I have seen a lot of instruction on how to add tussah silk to recipes however, my local supplier only has silk powder. How much should I add ppo and do I add it to the hot lye, cool lye or just blend it in with my oils?

Thank-you


----------



## not_ally (Aug 31, 2015)

Lina, I have not used silk powder b/c it was so much more expensive than actual silk fibers, so this is not exactly responsive.  I did compare the two pretty carefully. 

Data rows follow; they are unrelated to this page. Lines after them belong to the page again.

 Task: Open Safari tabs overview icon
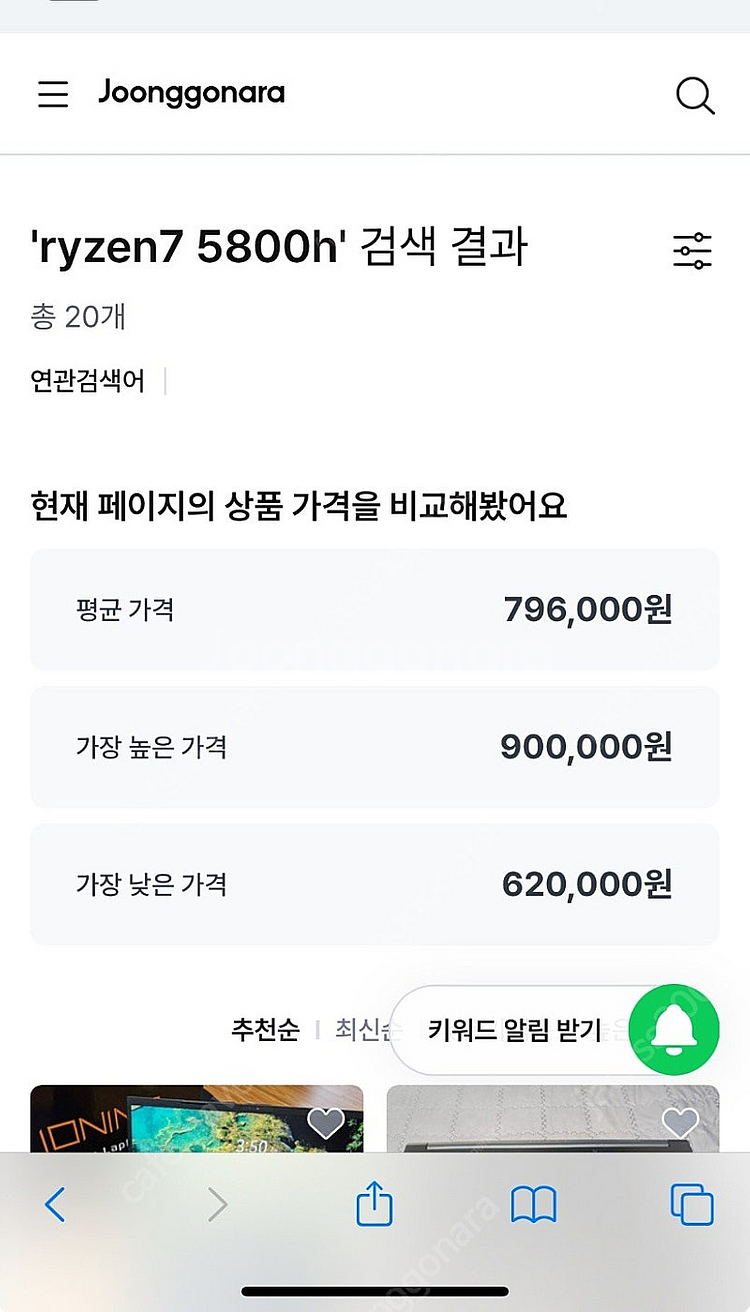tap(691, 1204)
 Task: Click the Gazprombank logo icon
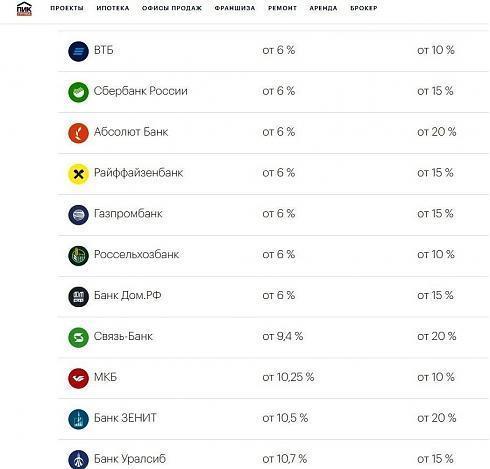point(78,215)
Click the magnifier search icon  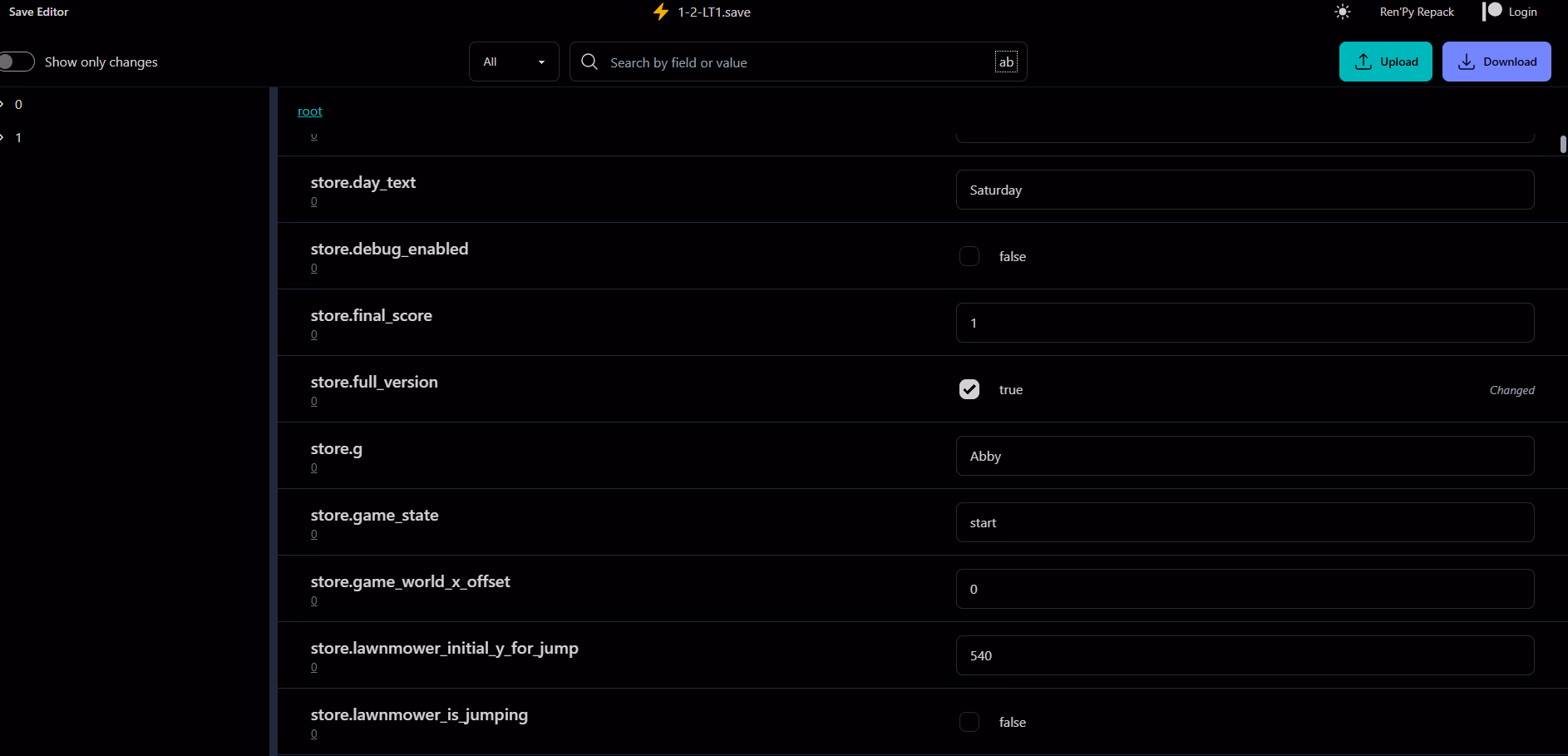589,62
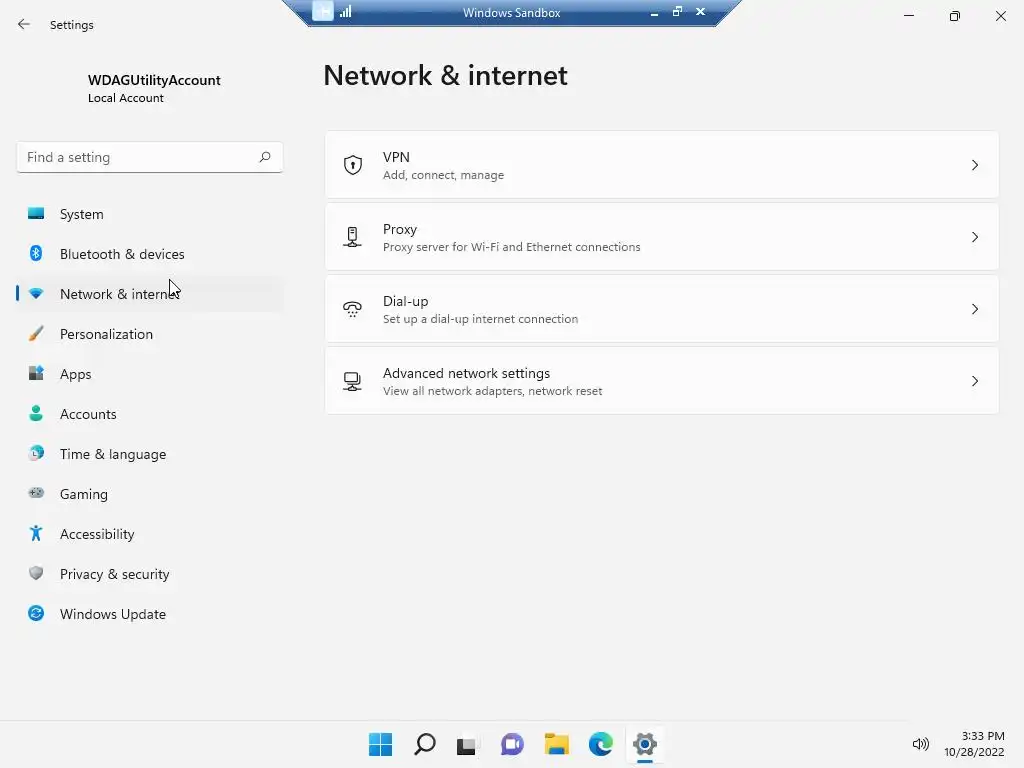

But there are so many silk vendors on ebay (it is easy to use, you just use a pencil erasor amt ppo, snip it up, and add it to the hot lye liquid, also an oz will last forever) that unless you need it urgently I would just get a little bit of it on line and see what you think.


----------



## shunt2011 (Aug 31, 2015)

I've not used the powder either.  However, I do use the fibers in every batch except my vegan soaps.   I add the silk to my water and let it soak for a couple minutes then add my lye.    I imagine you could do the same thing with yours.  I would give it a try anyway or just add it to your oils and stick blend it in.


----------



## Lina (Aug 31, 2015)

Thank-you so much for the info. I have already bought the silk powder so I am eager to hear how to use it. I am having trouble finding anything.


----------



## not_ally (Aug 31, 2015)

Shunt, I tried soaking the fibers in water before adding to the hot lye liquid, but I did not find that it made a difference with respect to how fast/how much dissolved (mine usually does, although not always, if not I just strain the lye liquid before adding to the oils.)  I am not sure if I am doing something wrong, is there some kind of trick to this one?


----------



## cmzaha (Aug 31, 2015)

I simply cut my cocoons in quarters and toss them in the hot lye. Never had a problem with them dissolving. I simply find cocoons cleaner than tussah silk, or at least the tussah silk I have had


----------



## shunt2011 (Aug 31, 2015)

not_ally said:


> Shunt, I tried soaking the fibers in water before adding to the hot lye liquid, but I did not find that it made a difference with respect to how fast/how much dissolved (mine usually does, although not always, if not I just strain the lye liquid before adding to the oils.) I am not sure if I am doing something wrong, is there some kind of trick to this one?


 
I've just always done it that way.  I probably read it somewhere and just continued it.  I've not tried it a different way to say it makes a difference.  However, it usually totally dissolves and I've not had and clumps of silk.  I do strain my lye (again out of habit).   I think the water just weighs it down some and it's not so fluffy.  I just tear it though and don't snip it or anything.


----------



## TeaLeavesandTweed (Sep 1, 2015)

Lina said:


> Thank-you so much for the info. I have already bought the silk powder so I am eager to hear how to use it. I am having trouble finding anything.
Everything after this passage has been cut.